**Problem requirements**
What is needed is every line of the material that contains "button".

**Dataset entries**
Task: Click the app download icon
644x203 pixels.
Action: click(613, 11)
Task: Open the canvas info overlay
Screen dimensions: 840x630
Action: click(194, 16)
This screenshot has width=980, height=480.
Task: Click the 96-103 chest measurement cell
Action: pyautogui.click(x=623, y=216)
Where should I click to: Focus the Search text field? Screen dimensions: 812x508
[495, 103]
* * *
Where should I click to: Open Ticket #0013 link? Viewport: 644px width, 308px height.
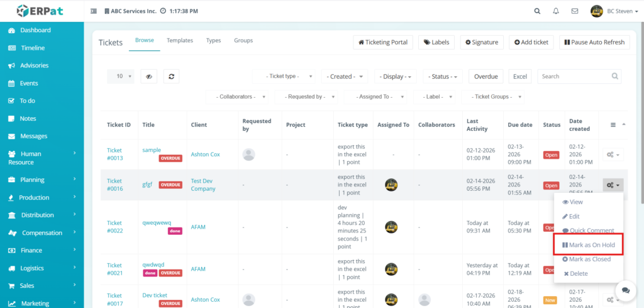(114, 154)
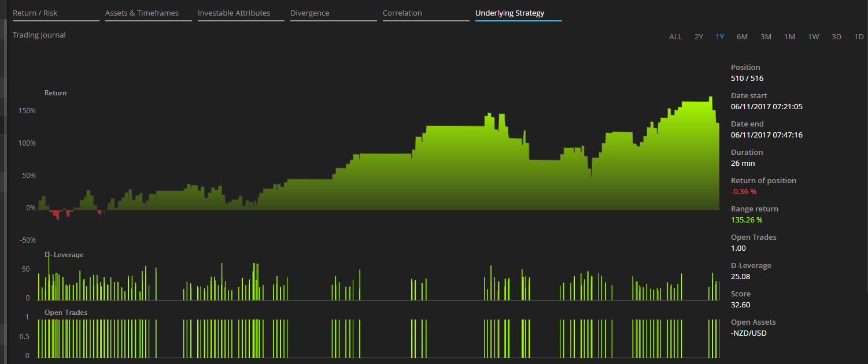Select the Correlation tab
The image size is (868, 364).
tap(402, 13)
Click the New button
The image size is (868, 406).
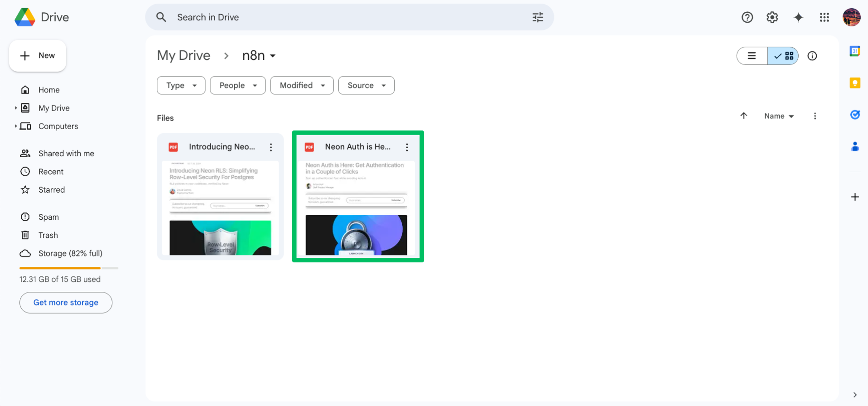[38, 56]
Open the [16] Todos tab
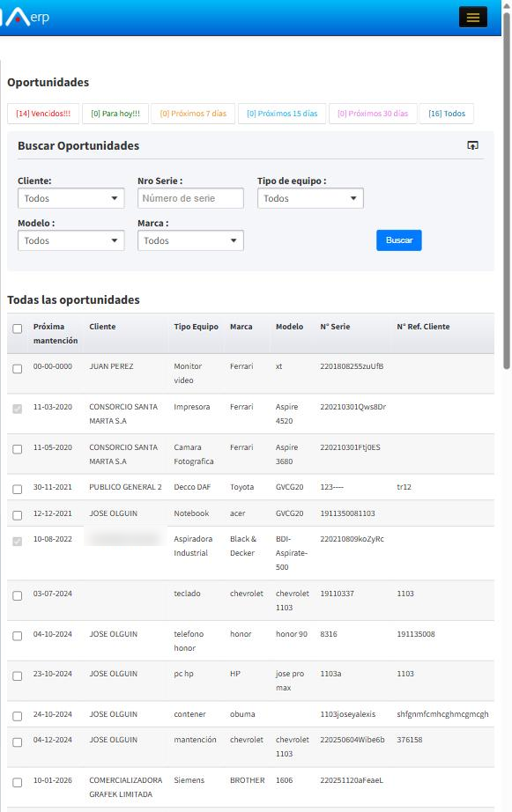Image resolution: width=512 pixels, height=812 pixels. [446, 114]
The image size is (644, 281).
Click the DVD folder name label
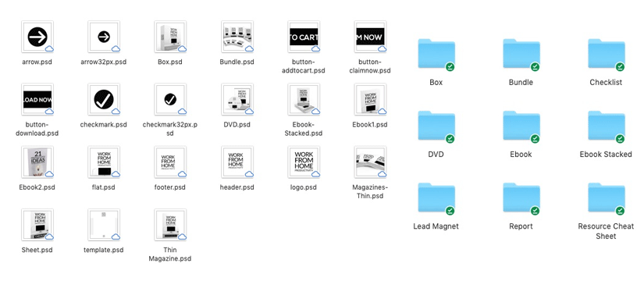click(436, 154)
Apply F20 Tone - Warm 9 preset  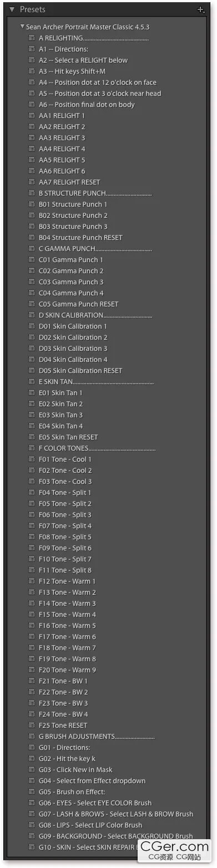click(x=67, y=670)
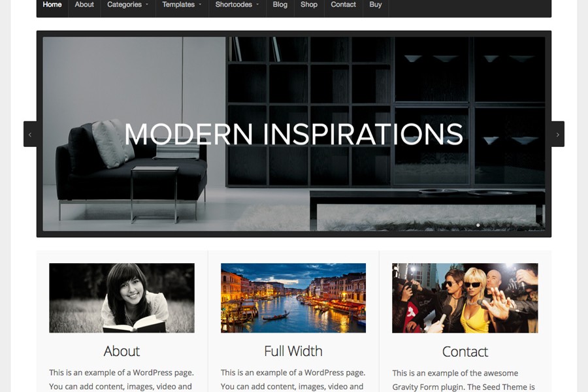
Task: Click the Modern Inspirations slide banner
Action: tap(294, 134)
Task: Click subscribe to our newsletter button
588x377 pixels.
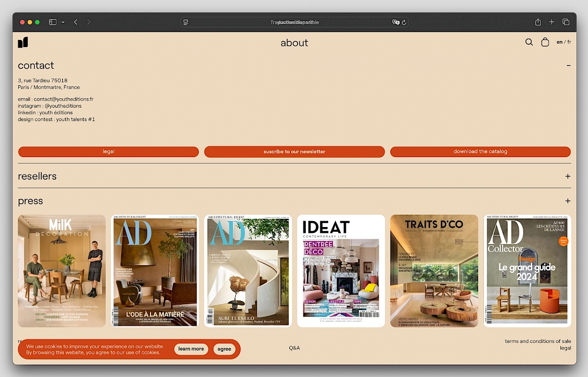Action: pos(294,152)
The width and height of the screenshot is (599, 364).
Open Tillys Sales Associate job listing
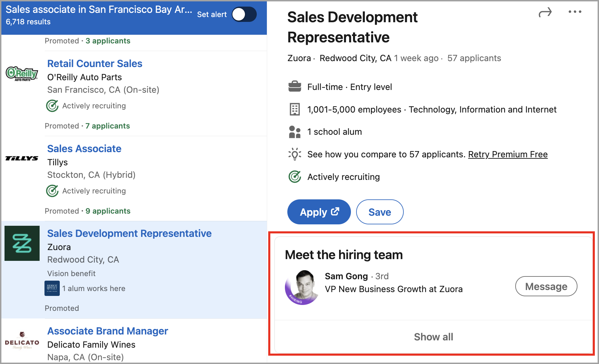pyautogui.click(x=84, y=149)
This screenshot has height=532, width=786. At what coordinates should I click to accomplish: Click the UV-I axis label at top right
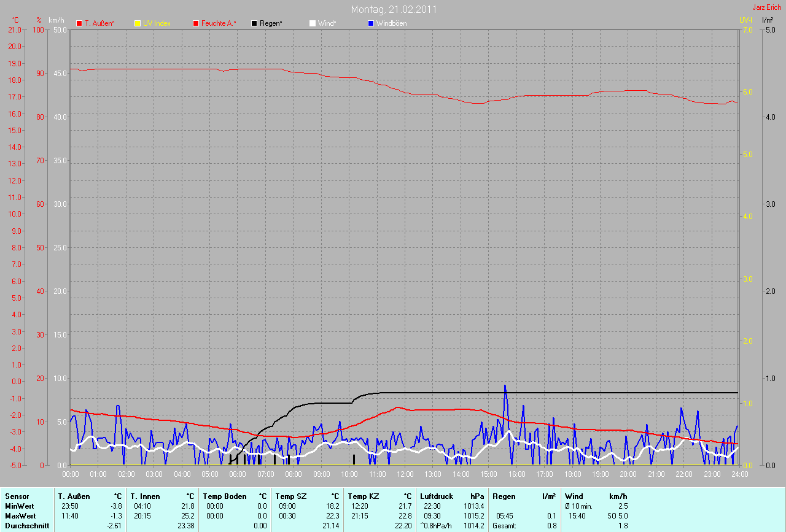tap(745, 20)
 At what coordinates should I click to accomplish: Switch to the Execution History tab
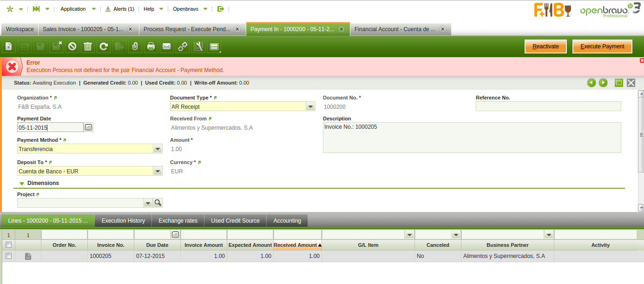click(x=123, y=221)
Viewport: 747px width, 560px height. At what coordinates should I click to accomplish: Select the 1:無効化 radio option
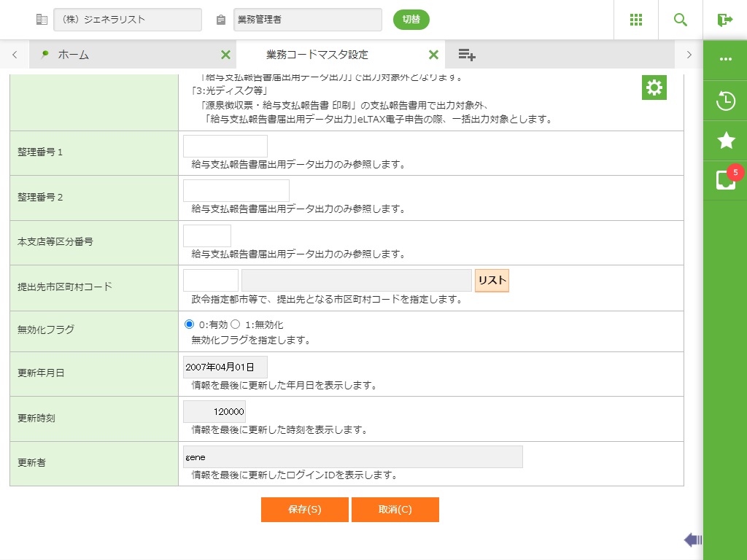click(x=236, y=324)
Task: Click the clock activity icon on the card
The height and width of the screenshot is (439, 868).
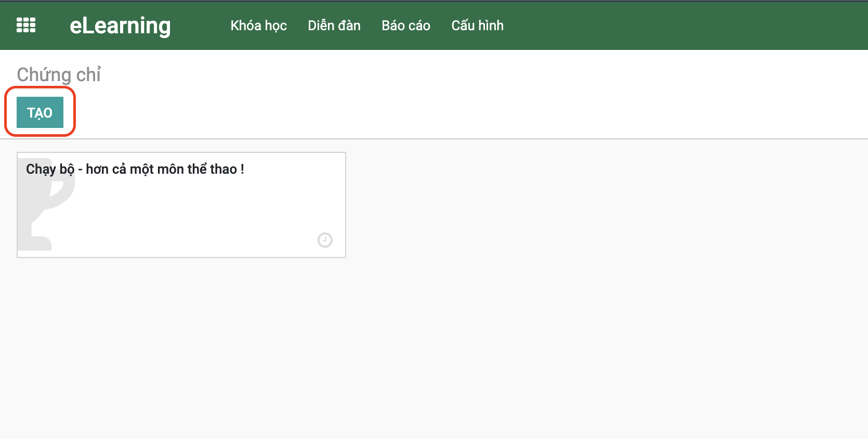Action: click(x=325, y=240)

**Answer area**
Click the New button
Task: Click subscribe to our newsletter button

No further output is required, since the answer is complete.